SUPPLIED TEXT =>
--*--
A r c h i v e d I n f o r m a t i o n
Uses Of Funds By LEAS
Innovative Assistance Programs
The Department embraces the view that educators closest to schools--school superintendents, principals, teachers and school support personnel--know what is needed and how best to meet the educational needs of their students. In keeping with this view, and as indicated earlier, LEAs have the primary responsibility for deciding how to allocate funds among the eight innovative assistance programs listed in section 6301(b) of Title VI, and for designing and implementing programs.
The innovative assistance programs include:
- Technology related to the implementation of school-based reform programs, including professional development to assist teachers and other school officials regarding how to use effectively such equipment and software
- Programs for the acquisition and use of instructional and educational materials, including library services and materials (including media materials), assessments, reference materials, computer software and hardware for instructional use, and other curricular materials which are tied to high academic standards that will be used to improve student achievement and which are part of an overall education reform program
- Promising education reform projects, including effective schools and magnet schools
- Programs to improve higher order thinking skills of disadvantaged elementary and secondary school students and to prevent students from dropping out of school
- Programs to combat illiteracy in the student and adult populations, including parent illiteracy
- Programs to provide for the educational needs of gifted and talented children
- School reform activities that are consistent with the Goals 2000: Educate America Act
- School improvement programs or activities under sections 1116 and 1117 of the ESEA
Accordingly, the Department encourages LEAs to use Title VI funds to develop programs under one or more of the eight innovative assistance programs in ways that complement the State's or LEA's Goals 2000 plan or other comprehensive school reform efforts. To support comprehensive reform, the Department encourages the SEA to strongly consider using Title VI funds in conjunction with other Federal, State and local funds to support school-wide programs as described in section 1114 of the ESEA. Under this authority an LEA may use Title VI funds to help upgrade the entire educational program in a school that in the initial year of the school-wide program meets the following criteria:
"(A) For the school year 1995-1996-- "(i) the school serves an eligible school attendance area in which not less than 60 percent of the children are from low-income families; or "(ii) not less than 60 percent of the children enrolled in the school are from such families.
"(B) For the school year 1996-1997 and subsequent years-- "(i) the school serves an eligible school attendance area in which not less than 50 percent of the children are from low-income families; or (ii) not less than 50 percent of the children enrolled in the school are from such families.
--*--
RECORDED DATA =>
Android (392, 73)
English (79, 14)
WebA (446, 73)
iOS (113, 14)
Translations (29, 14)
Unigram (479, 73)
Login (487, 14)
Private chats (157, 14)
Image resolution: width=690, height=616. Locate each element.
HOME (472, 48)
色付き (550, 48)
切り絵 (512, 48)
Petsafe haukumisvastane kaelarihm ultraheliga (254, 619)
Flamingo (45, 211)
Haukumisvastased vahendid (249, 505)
--*--
STATED EXERCISE 1 => Reproduce the passage on uses of funds by LEAs word for word, starting at "A r c h i v" and ending at "and implementing programs.".
STATED EXERCISE 2 =>
Answer the following from the passage on uses of funds by LEAs:
(a) Which section of Title VI lists the eight innovative assistance programs?
(b) Which section of the ESEA describes school-wide programs?
(c) For the school year 1996-1997 and subsequent years, what minimum percentage of children from low-income families is specified?

COMPLETE OUTPUT 1 =>
A r c h i v e d I n f o r m a t i o n
Uses Of Funds By LEAS
Innovative Assistance Programs
The Department embraces the view that educators closest to schools--school superintendents, principals, teachers and school support personnel--know what is needed and how best to meet the educational needs of their students. In keeping with this view, and as indicated earlier, LEAs have the primary responsibility for deciding how to allocate funds among the eight innovative assistance programs listed in section 6301(b) of Title VI, and for designing and implementing programs.

COMPLETE OUTPUT 2 =>
(a) Section 6301(b)
(b) Section 1114
(c) 50 percent